John Tradescant the Elder (1577-1638) and his son John Tradescant the Younger (1608-1662) had their extensive nurseries a little up the road from where I was taking pictures and brought many exotic species to this country in the seventeenth century, and possibly pineapples were among them, although sources differ on this. Some pineapples were imported here in that era but apparently they were only cultivated here in heated greenhouses in the nineteenth century.

But as I wrote in 2008 “among the dancing and fancy dress I also found a reminder of violent death, Stockwell is probably best known for the brutal shooting by police of an innocent unarmed Brazilian man who had just boarded an underground train at Stockwell Station in 2005.”

More pictures Stockwell Festival – Pineapple Parade.


Apprentice Boys of Derry March – Temple

I shivered a little as I went down the escalator and boarded the tube on my way to Temple to photograph the Apprentice Boys of Derry March in which various Orange Order associations were taking part.

As you can see from my pictures, most of those taking part were proud to be there and happy to be photographed.

“But at one point I found myself being pushed backwards by a large man in dark glasses and instructed very fimly to leave.
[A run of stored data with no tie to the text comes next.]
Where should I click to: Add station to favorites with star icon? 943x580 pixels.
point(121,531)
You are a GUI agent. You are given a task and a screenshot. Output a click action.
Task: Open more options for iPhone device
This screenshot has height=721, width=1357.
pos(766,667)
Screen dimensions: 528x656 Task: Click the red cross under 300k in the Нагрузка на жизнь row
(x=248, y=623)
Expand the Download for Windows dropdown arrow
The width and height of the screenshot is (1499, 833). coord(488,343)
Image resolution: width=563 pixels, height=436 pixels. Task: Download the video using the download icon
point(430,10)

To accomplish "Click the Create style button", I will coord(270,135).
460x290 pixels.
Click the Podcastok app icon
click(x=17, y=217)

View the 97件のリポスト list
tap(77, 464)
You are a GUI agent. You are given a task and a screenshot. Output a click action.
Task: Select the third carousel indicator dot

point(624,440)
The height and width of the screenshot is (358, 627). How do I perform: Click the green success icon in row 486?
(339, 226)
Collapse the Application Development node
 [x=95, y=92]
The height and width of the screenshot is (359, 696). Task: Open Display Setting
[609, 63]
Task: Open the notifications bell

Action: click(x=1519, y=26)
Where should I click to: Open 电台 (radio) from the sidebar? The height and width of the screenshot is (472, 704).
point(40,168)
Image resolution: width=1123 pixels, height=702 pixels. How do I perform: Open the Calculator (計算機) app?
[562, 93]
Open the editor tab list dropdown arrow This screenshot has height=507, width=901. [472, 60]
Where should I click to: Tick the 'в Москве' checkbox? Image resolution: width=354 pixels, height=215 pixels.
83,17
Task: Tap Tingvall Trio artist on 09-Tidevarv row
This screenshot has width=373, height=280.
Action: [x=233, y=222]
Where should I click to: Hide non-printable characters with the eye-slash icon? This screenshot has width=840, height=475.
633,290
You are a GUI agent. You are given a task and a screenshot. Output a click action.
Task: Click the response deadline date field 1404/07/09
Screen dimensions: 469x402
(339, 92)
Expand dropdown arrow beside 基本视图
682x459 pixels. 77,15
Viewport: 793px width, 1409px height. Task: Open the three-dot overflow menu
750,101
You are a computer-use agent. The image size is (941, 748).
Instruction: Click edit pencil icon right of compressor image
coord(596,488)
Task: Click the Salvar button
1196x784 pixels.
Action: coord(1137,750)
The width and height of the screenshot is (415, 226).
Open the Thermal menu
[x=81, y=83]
This kind of intimidation certainly isn’t acceptable and of course I continued to take pictures of the event. But it was a reminder of the darker side of Loyalist Ulster, which I hadn’t expected to see on the streets of London.”

More pictures on My London Diary at Apprentice Boys of Derry March.


Open House at Container City – Trinity Buoy Wharf, Leamouth

I took the tube to Canning Town and then walked down the long way to Trinity Buoy Wharf, cursing that the path beside Bow Creek and long-promised bridge had not been built. Part of the walkway is now open and an new bridge to the redeveloped Pura Foods site now provides more convenient access.

It was Open House Day in London and I took advantage of this to visit Trinity Buoy Wharf and the Container City there, a set of artists studios built using containers. Begun on the site in 2001, this had by then expanded considerably.

Trinity Buoy Wharf is open every day of the year except Christmas Day, but in 2008 as this year there were many extra activities for Open House. And at the end of 2023 the only complete Victorian steam ship in existence, the SS Robin has joined the collection of Heritage Vessels there, though tours for Open House on Sat 21st & Sun 22nd September 2024 are fully booked.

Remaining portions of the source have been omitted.